> **WORK TO BE COMPLETED**:
What lines below hold the string "Viewport"? Copy them all.

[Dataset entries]

──────────────────────────────

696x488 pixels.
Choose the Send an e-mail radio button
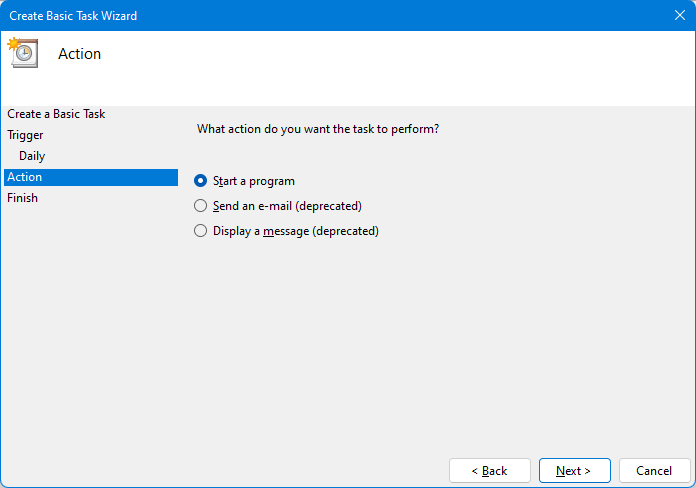[x=200, y=206]
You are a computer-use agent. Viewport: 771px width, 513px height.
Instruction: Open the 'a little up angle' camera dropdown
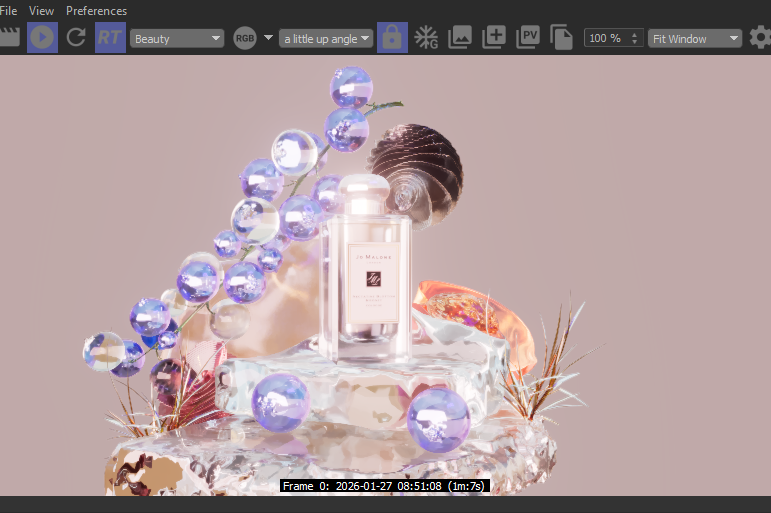(326, 38)
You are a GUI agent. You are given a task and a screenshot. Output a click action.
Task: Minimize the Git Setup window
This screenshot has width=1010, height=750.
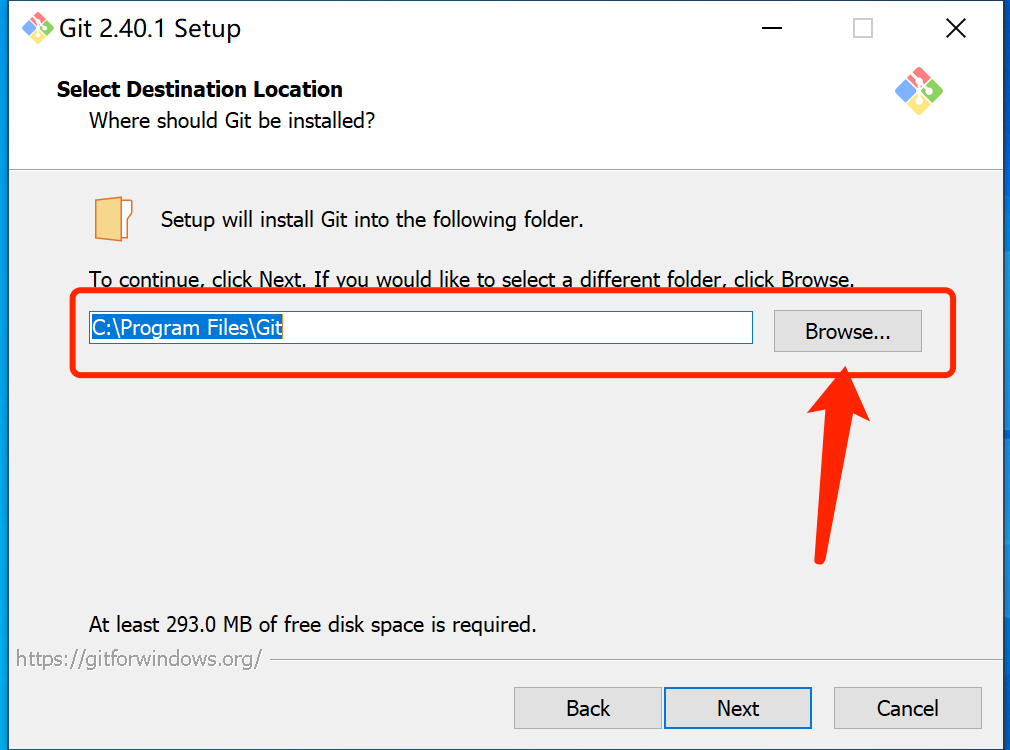click(x=771, y=28)
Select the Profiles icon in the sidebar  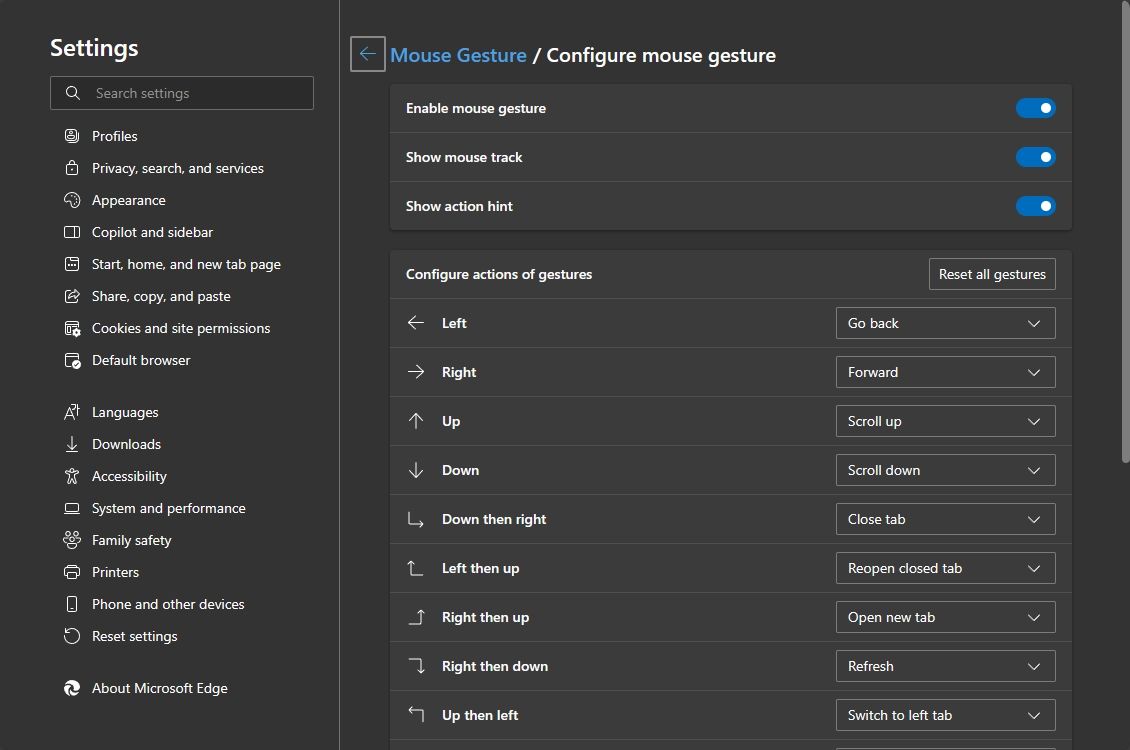[73, 135]
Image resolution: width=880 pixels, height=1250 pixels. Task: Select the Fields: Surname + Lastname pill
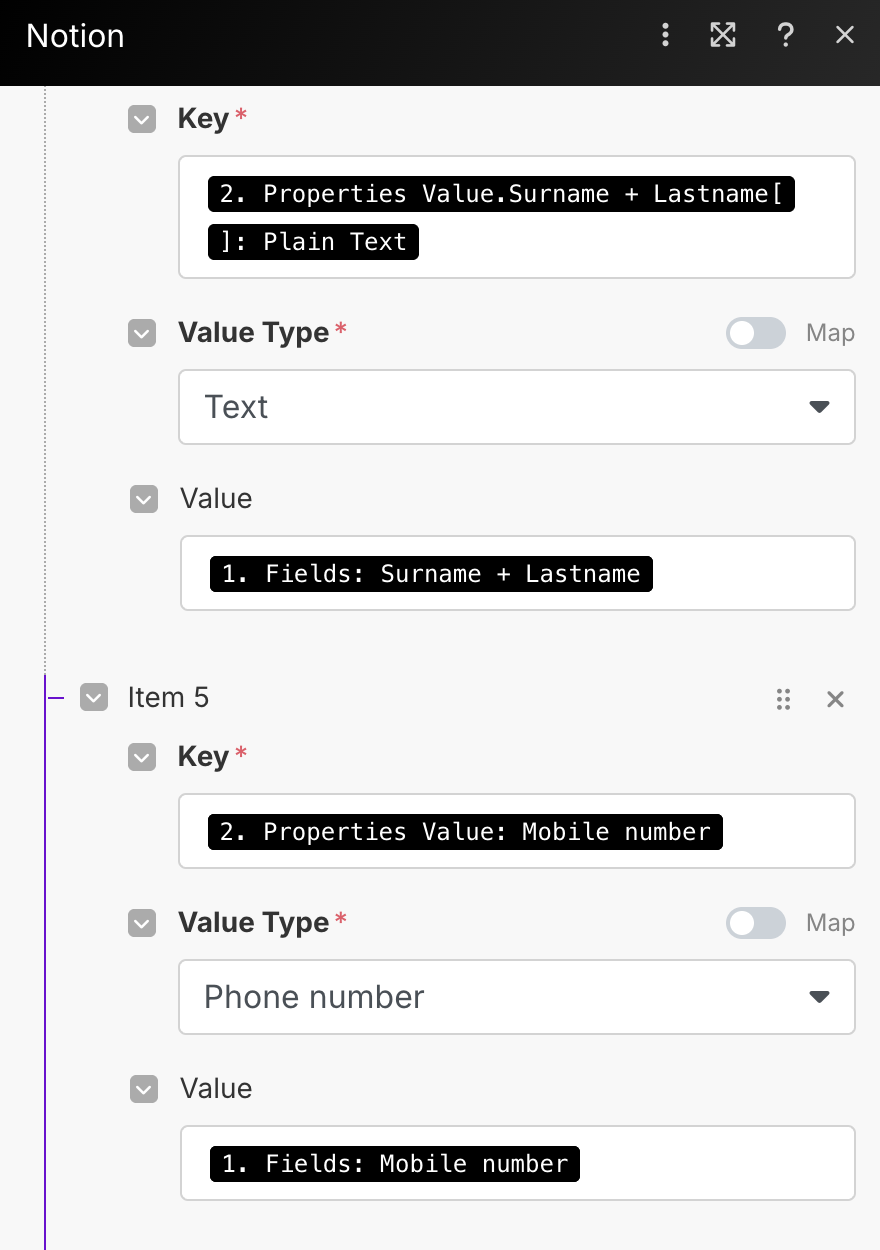pyautogui.click(x=431, y=574)
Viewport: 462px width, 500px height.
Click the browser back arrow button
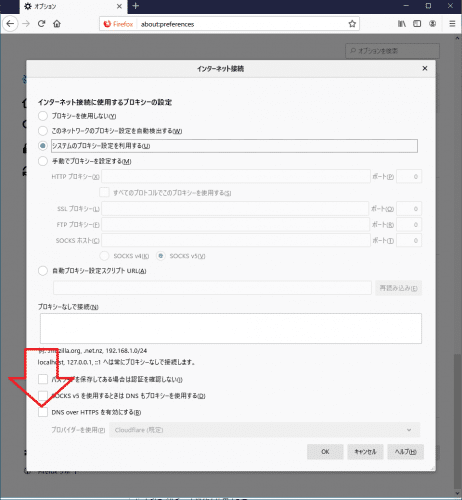pyautogui.click(x=10, y=24)
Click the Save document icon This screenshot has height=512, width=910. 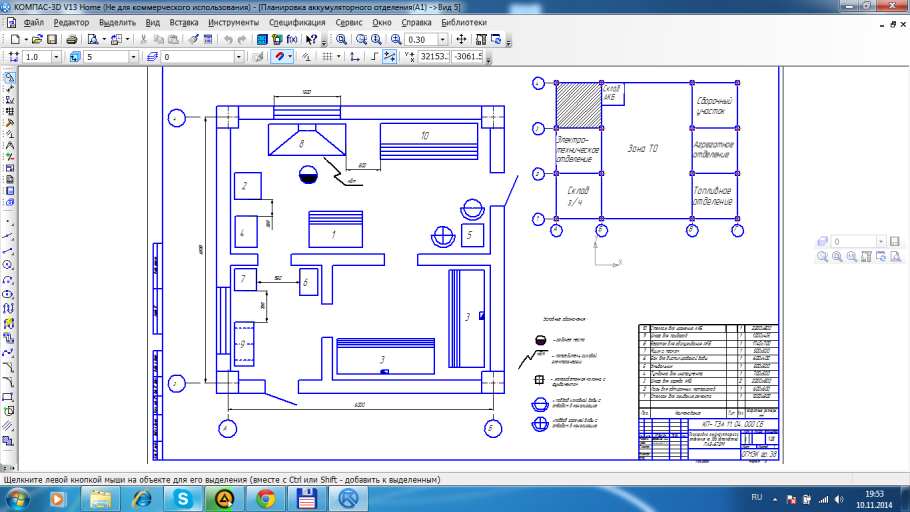53,39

──────────────────────────────

> **SOLUTION TO THIS EXERCISE**:
You are a computer-use agent. Viewport: 771px width, 513px height.
Viewport: 462px width, 500px height.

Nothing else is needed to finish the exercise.